Hollmig und die anderen Feuerwehrleute bauen deshalb immer mehr auf die Hinweise, die die Autobauer an verschiedenen Stellen der Fahrzeuge platzieren, zum Beispiel unter der Motorhaube, an der Seite in der Tür oder auch einfach hinter eine Sonnenschutzblende gesteckt. Diesen Mini-Anleitungen ist beispielsweise zu entnehmen, wo sich die Batterie befindet, wo welche wichtigen (Zu)Leitungen verbaut sind, an welchen Stellen des Rahmens am ehesten Schere und Spreizer anzusetzen sind, weil diese Partien nicht besonders verstärkt sind ... "Auch da sind Erfahrungen Gold wert. Manchmal kann man gar nicht überall schneiden. Dafür gibt es aber für jene, die mit Schere und Spreizer arbeiten, bei der Ausbildung in technischer Hilfeleistung spezielle Hinweise", so Hollmig.
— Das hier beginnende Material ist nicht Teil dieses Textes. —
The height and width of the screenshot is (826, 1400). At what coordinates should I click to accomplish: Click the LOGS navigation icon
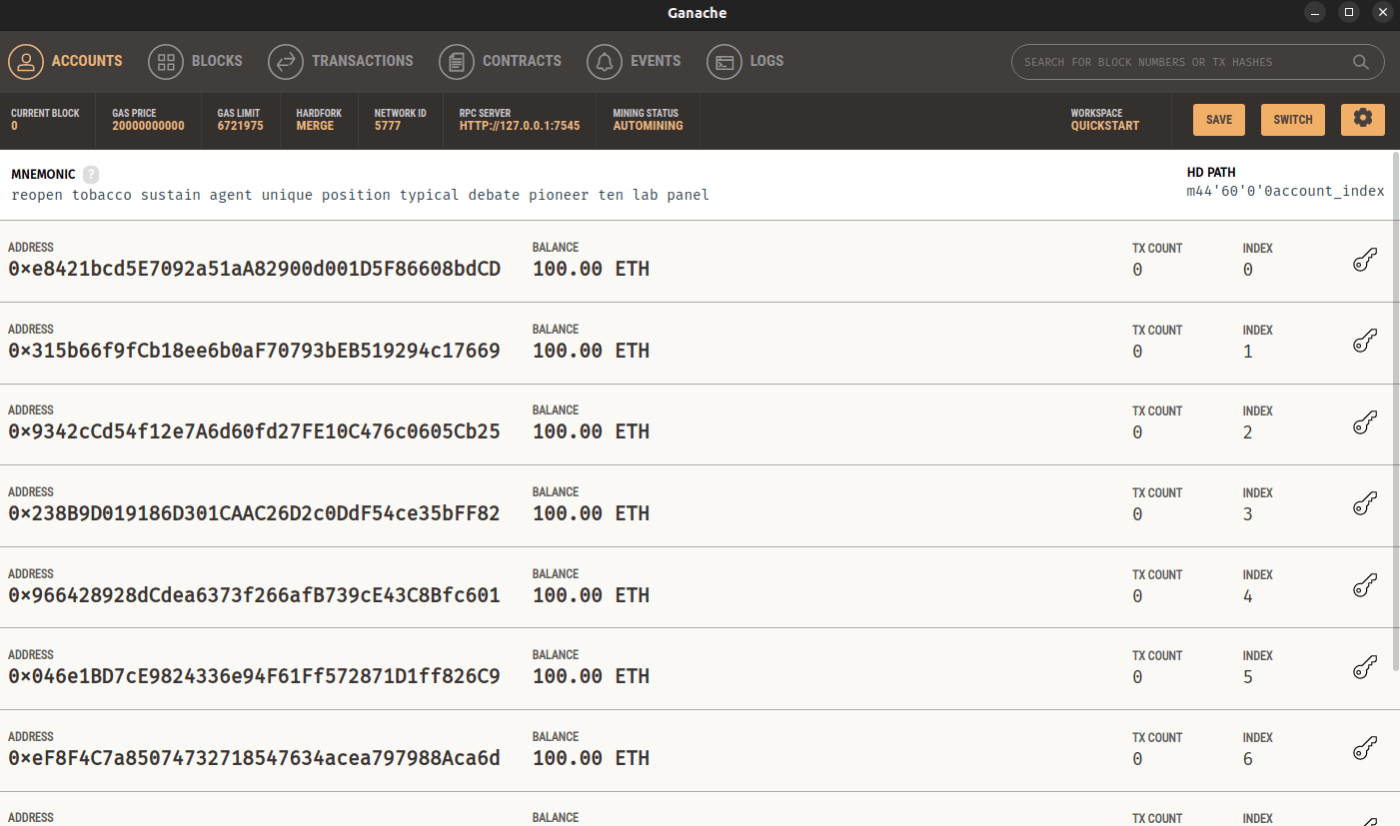click(x=724, y=61)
Mal abgesehen vom nächsten Problem, das sich da gleich auftut: Ältere Technik ist den neuen, verstärkten Karossen gar nicht mehr oder nur bedingt gewachsen. Die Hydraulik der Scheren arbeitet mit zu geringen Drücken, um beispielsweise Holme "wie Butter" durchtrennen zu können. Die Feuerwehren, oder in diesem Fall die Kommunen als Träger des Brandschutzes müssen nachlegen und in deutlich stärkere Hilfsmittel investieren - wenn denn das Geld dafür vorhanden ist.

Bei zunehmenden Einsätzen in technischer Hilfeleistung werden diese Problemfelder immer größer. Da ist noch gar nicht die Rede davon, dass Kameraden auch wissen müssen, wie zum Beispiel im Falle eines Brandes in einer Biogasanlage oder an Photovoltaikanlagen, die in einer Vielzahl inzwischen im Stadtgebiet vorhanden sind, zu handeln ist. "Wir können da oft nur noch sichern, auf einzuhaltende Abstände achten und dann Spezialkräfte anfordern", beschreibt Hollmig das Handlungsfeld.
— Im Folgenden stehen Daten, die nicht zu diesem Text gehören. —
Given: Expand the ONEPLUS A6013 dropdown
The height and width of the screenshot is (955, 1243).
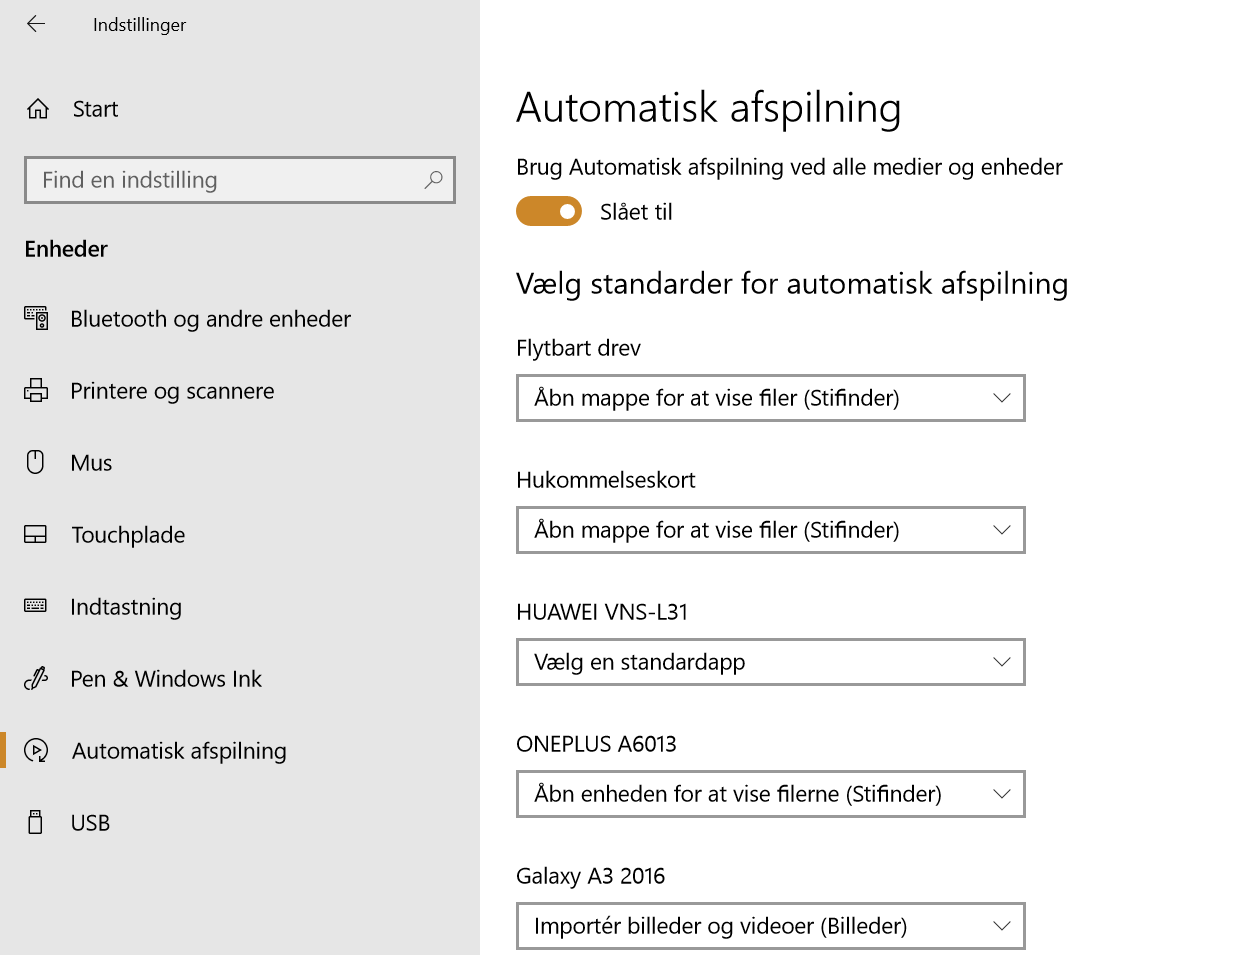Looking at the screenshot, I should tap(770, 794).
Leitfäden der Unfallkasse seien oft nützliche Ratgeber, wie man sich den neuen technischen Herausforderungen stellen könne, dazu zählen unter anderem auch Brennstoffzellen, Windgeneratoren und alternative Heizsysteme. Der Stadtbrandmeister von Uebigau-Wahrenbrück bilanziert: "Auf jeden Fall haben die Kameraden eine Menge im Blick zu haben. Ohne regelmäßige fachlich fundierte Ausbildung geht das nicht."